Sheriff Appeal Court refuses appeal by Glasgow woman convicted of sending offensive emails to SNP MP
A woman who was convicted of sending offensive messages to her MP has lost an appeal by stated case against the trial sheriff’s decision to repel a no case to answer submission under section 160 of the Criminal Procedure (Scotland) Act 1995.
Vaiva Sutinyte was convicted of an offence under section 127 of the Communications Act 2003 after a sheriff determined that emails that she sent to the SNP’s Patrick Grady, the MP for Glasgow North, in February 2021 were grossly offensive.
The appeal was heard by Sheriffs Principal Duncan Murray, Derek Pyle, and Nigel Ross. Findlater, advocate, appeared for the appellant and Goddard QC for the Crown.
Fixated individual
On 1 February 2021, the appellant emailed Mr Grady multiple times from 6:04 in the morning to 22:36 at night. In the emails, she expressed a desire to take Mr Grady to court in Strasbourg for alleged human rights violations and called him a “fuckin bitch”, as well as saying “I hope you choke from your morning coffee”. Messages of a similar character had also been sent on the night of 31 January.
During the trial diet, the sheriff heard evidence from Malcolm McConnell, a member of Mr Grady’s parliamentary team, and a police constable about eight emails sent by the appellant to Mr Grady over a short period of time. Mr McConnell’s evidence was that Mr Grady’s team was concerned that the appellant was a fixated individual and referred the messages to a parliamentary team that investigated abusive correspondence.

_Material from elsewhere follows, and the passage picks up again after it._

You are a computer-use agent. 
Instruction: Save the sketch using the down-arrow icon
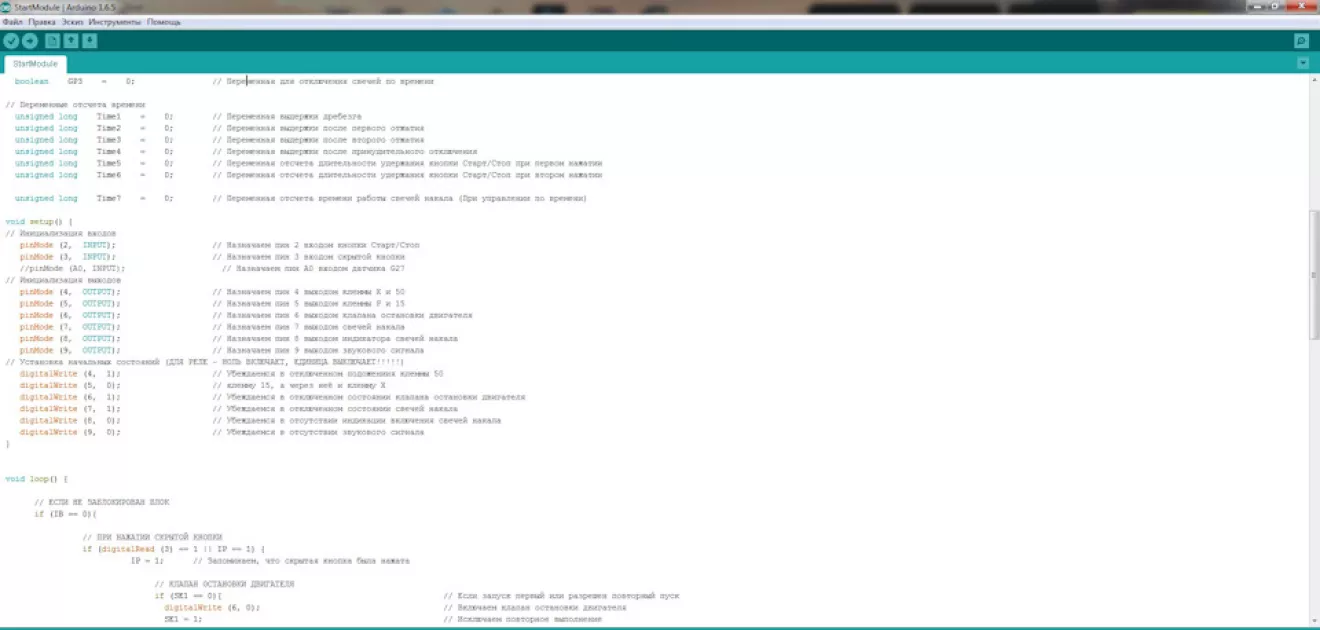90,41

Counsel for the appellant submitted that the messages, while offensive, did not clear the high bar of being “grossly” offensive within the meaning of the 2003 Act and were sent in the context of the appellant’s increasing frustration with her MP. He accepted that the word “bitch” had been used in a pejorative sense but submitted that the word had perhaps in some circumstances been reclaimed, thus losing some of its offensive quality.

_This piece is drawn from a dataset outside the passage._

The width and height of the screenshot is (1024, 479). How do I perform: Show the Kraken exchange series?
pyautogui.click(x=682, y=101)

In response, the Crown submitted that the sheriff’s analysis had been correct, and that he had properly considered the messages in the context they were sent. The context of the series of messages, sent to an elected member of parliament, rendered their content grossly offensive. The sheriff was therefore correct to repel the section 160 submission.
Beyond merely offensive
Delivering the opinion of the court, Sheriff Principal Murray cited with approval the judgment of Lord Bingham in DPP v Collins (2006) and noted: “In applying [Lord Bingham’s] test, we find no error in the sheriff’s conclusion that the section 160 submission was properly refused. He was entitled to reach the view that, objectively assessed and taking into account the context in which they were sent, these messages did contravene section 127(1)(a) of the 2003 Act.”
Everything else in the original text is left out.